[Assignment]:
Skip every picture. Print each line from the one containing "Select the AC voltage source V1" through the end of the records below, word for word.

[Data records]:

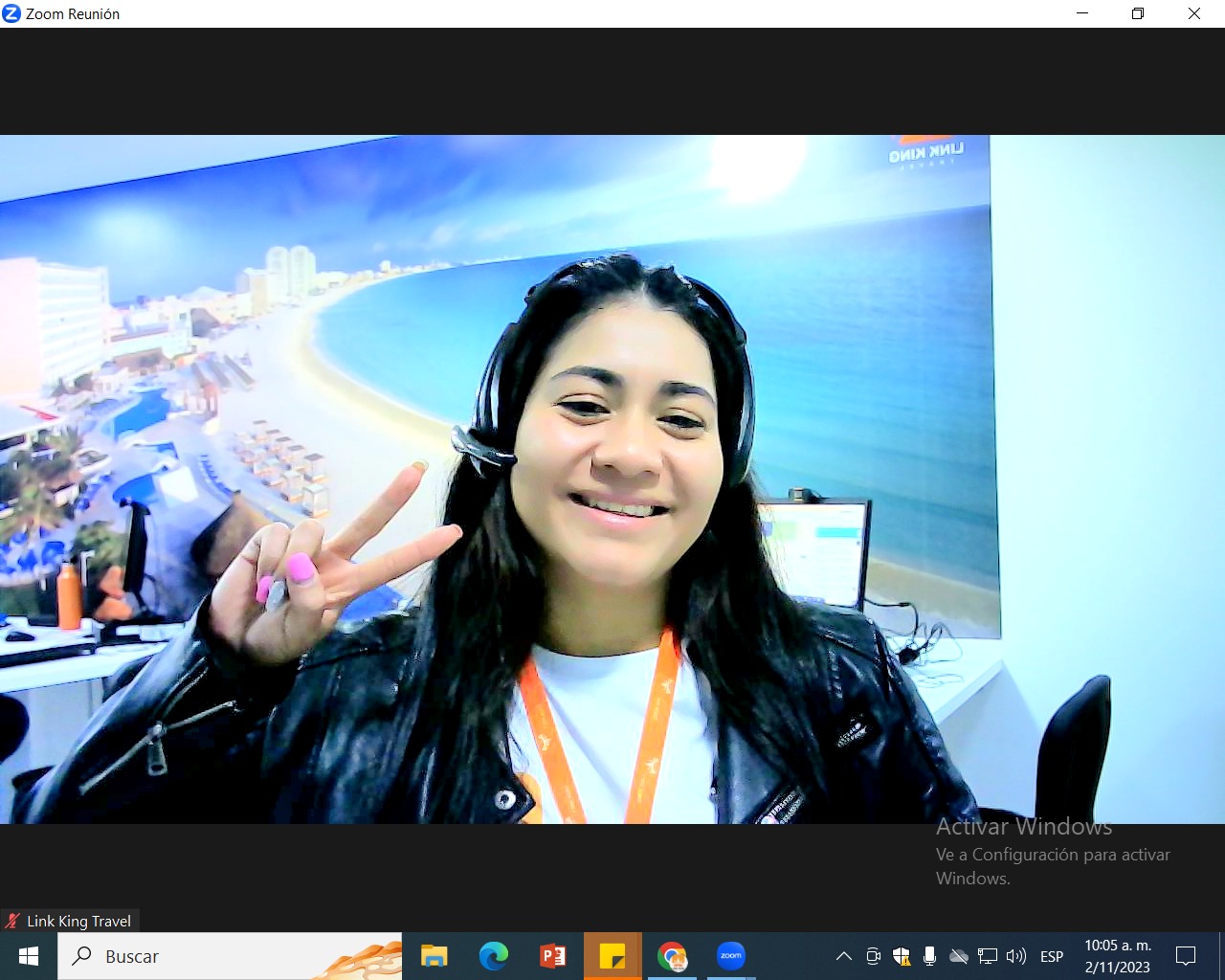Click the Buscar search box
This screenshot has height=980, width=1225.
tap(230, 956)

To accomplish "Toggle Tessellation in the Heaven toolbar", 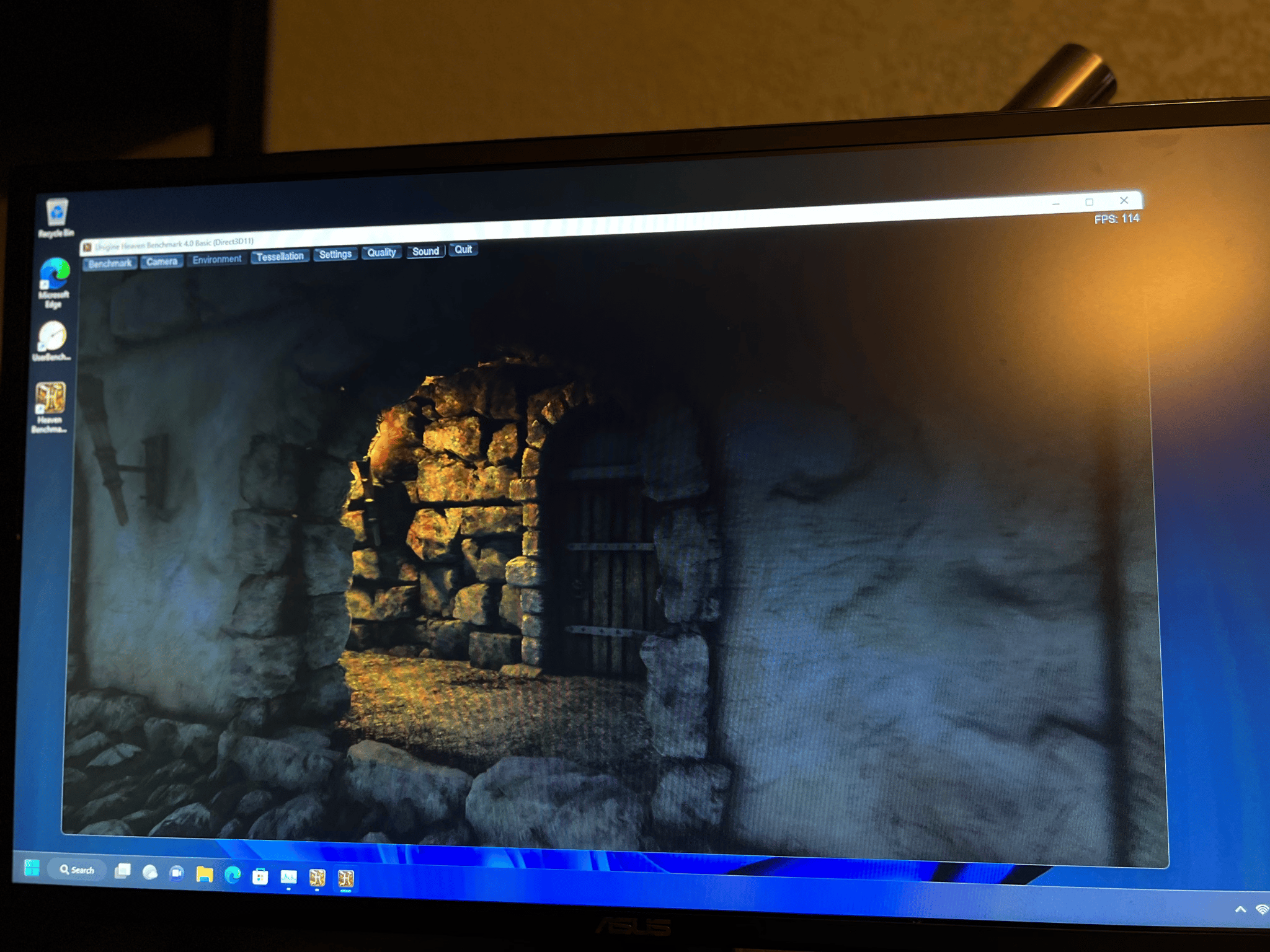I will point(280,256).
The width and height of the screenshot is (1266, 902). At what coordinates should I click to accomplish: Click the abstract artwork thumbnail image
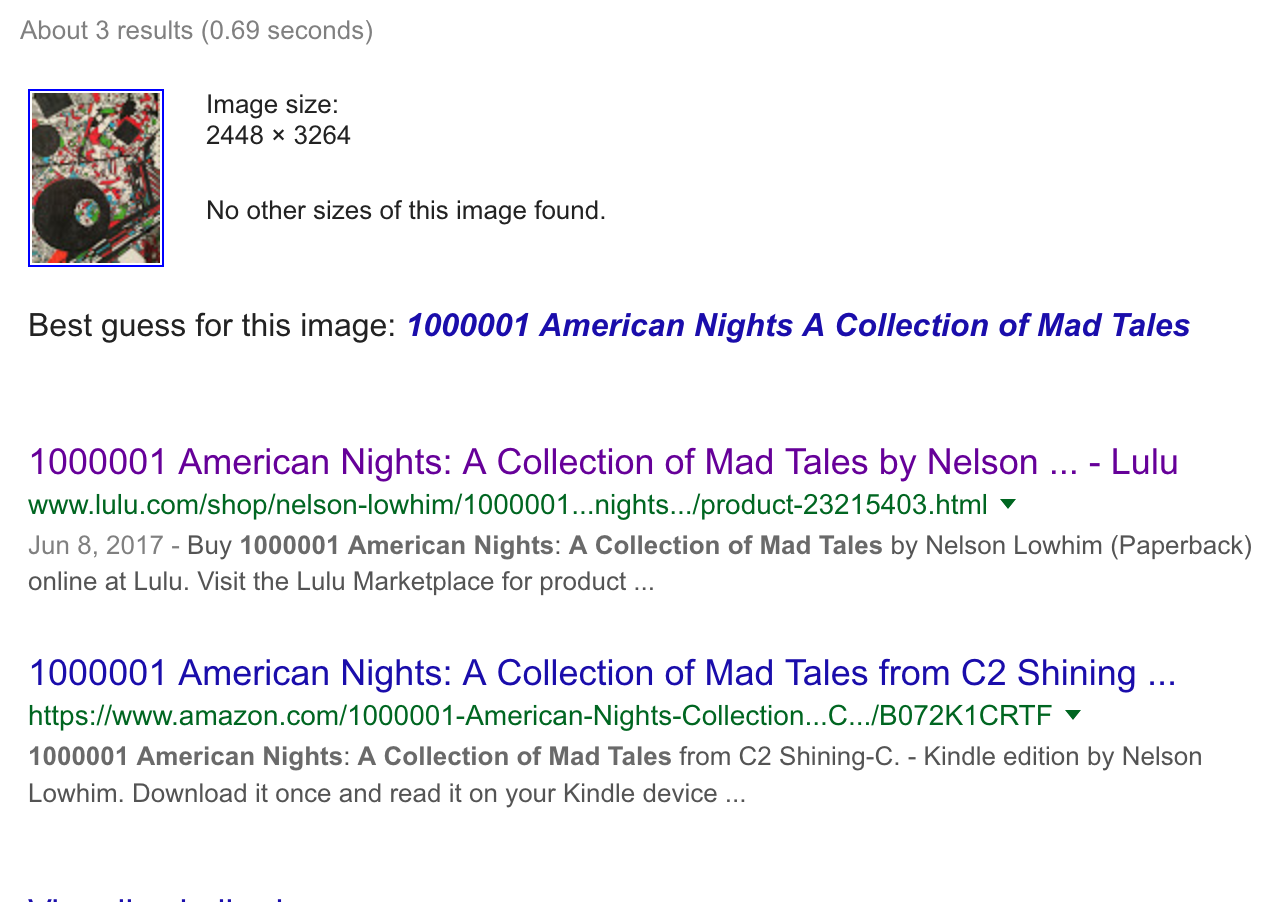pyautogui.click(x=96, y=178)
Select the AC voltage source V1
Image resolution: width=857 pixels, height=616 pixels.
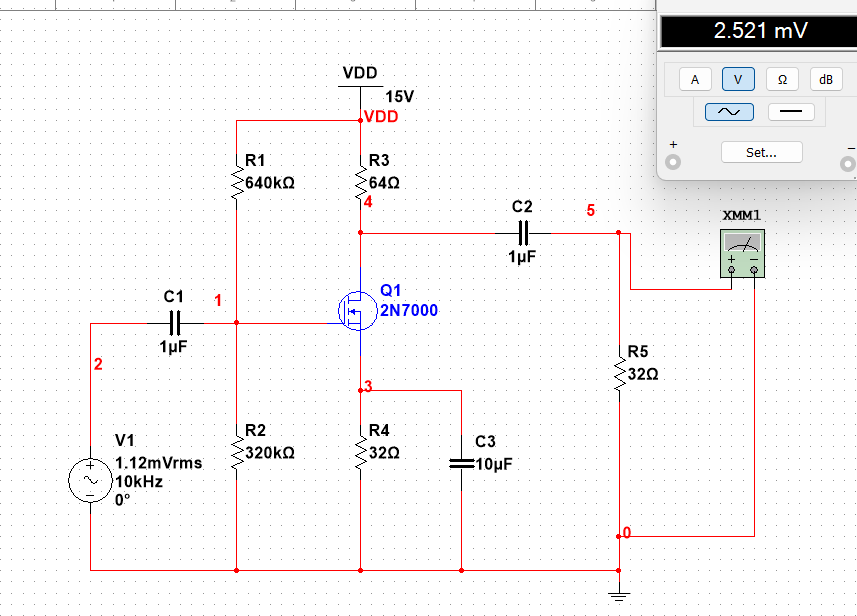[89, 480]
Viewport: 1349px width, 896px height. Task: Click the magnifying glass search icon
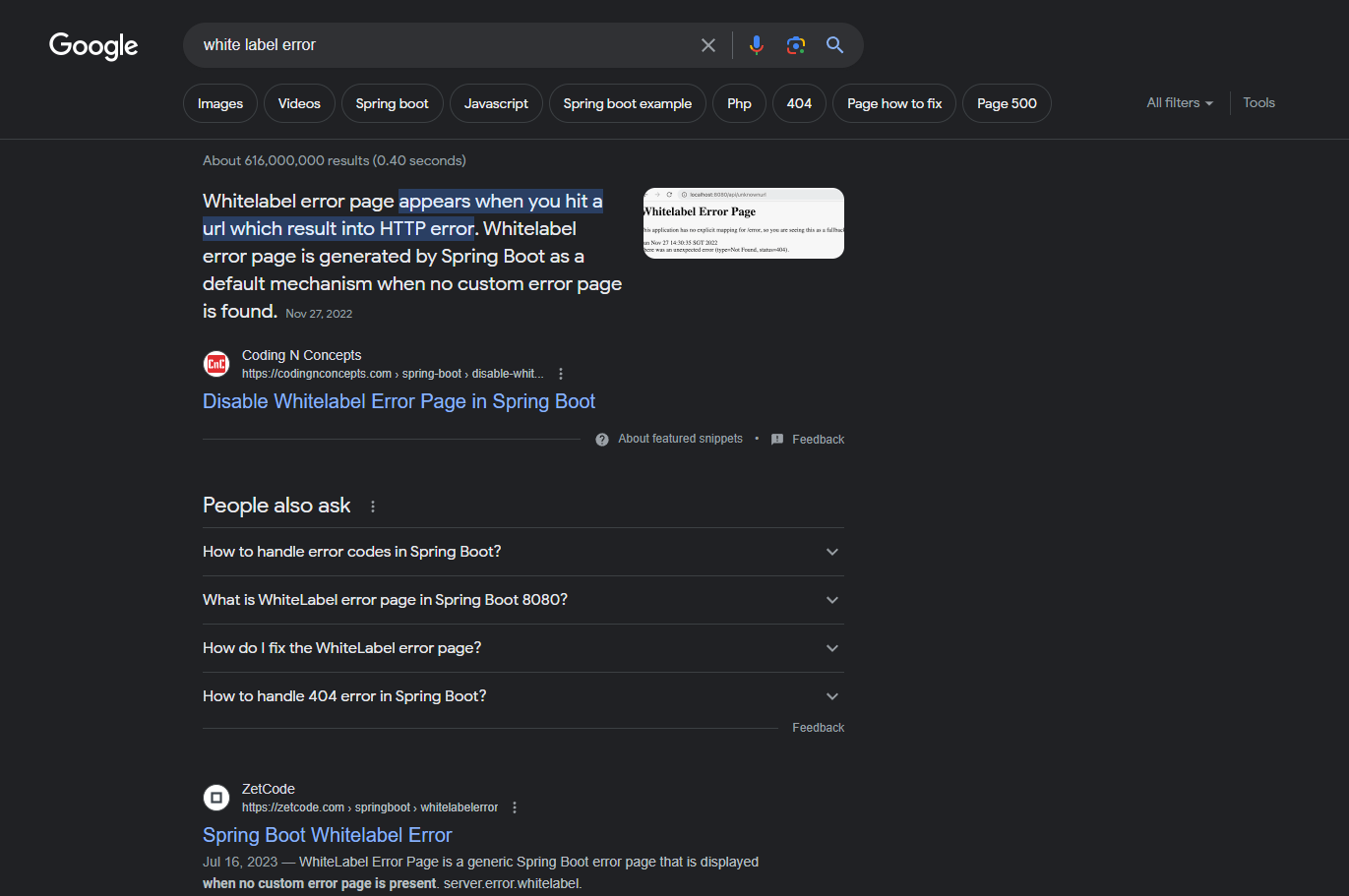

[Task output]:
Select the AC voltage source V1
Image resolution: width=857 pixels, height=616 pixels.
[89, 480]
Viewport: 1349px width, 896px height. Task: Click the magnifying glass search icon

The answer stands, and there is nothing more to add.